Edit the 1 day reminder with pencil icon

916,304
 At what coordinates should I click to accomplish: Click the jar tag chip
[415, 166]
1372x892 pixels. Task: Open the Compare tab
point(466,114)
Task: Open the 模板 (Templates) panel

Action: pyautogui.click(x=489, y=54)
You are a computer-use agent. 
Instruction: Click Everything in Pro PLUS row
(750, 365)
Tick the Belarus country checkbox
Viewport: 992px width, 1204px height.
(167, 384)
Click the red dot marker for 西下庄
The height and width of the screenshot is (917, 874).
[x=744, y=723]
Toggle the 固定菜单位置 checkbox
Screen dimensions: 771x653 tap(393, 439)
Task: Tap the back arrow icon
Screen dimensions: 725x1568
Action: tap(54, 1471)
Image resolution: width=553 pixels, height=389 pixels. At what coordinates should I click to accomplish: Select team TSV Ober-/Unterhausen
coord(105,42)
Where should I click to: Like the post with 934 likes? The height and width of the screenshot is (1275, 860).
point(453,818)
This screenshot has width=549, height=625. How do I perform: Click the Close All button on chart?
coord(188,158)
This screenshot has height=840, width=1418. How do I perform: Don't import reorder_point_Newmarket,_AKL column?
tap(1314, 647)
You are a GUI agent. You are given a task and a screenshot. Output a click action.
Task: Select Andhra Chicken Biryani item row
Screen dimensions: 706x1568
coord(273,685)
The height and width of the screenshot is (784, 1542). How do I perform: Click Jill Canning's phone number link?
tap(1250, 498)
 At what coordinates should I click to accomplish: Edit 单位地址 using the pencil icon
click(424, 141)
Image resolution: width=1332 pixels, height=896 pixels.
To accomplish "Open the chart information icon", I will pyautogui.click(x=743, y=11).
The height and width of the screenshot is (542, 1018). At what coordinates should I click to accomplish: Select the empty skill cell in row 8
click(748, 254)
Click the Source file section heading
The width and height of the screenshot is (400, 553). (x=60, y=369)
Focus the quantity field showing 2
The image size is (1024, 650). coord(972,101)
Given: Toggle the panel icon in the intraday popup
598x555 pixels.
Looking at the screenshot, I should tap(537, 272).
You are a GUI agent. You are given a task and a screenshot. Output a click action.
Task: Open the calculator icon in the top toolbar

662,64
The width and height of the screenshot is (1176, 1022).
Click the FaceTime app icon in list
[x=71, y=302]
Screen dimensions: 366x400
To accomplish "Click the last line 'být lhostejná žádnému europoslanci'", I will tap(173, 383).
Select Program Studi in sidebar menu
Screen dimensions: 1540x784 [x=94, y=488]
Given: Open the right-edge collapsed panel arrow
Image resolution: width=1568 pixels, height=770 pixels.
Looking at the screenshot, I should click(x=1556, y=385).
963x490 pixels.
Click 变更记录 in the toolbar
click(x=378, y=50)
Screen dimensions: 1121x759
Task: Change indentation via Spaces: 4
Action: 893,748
_ _ _ _ _
Problem details ▸ Please reproduce the data word for word, beginning at its first line and stopping after the line that contains "Action: pyautogui.click(x=489, y=54)".

Exercise solution ▸
Edit the 1 day reminder with pencil icon

916,304
 At what coordinates should I click to accomplish: Click the jar tag chip
[415, 166]
1372x892 pixels. Task: Open the Compare tab
point(466,114)
Task: Open the 模板 (Templates) panel

Action: pyautogui.click(x=489, y=54)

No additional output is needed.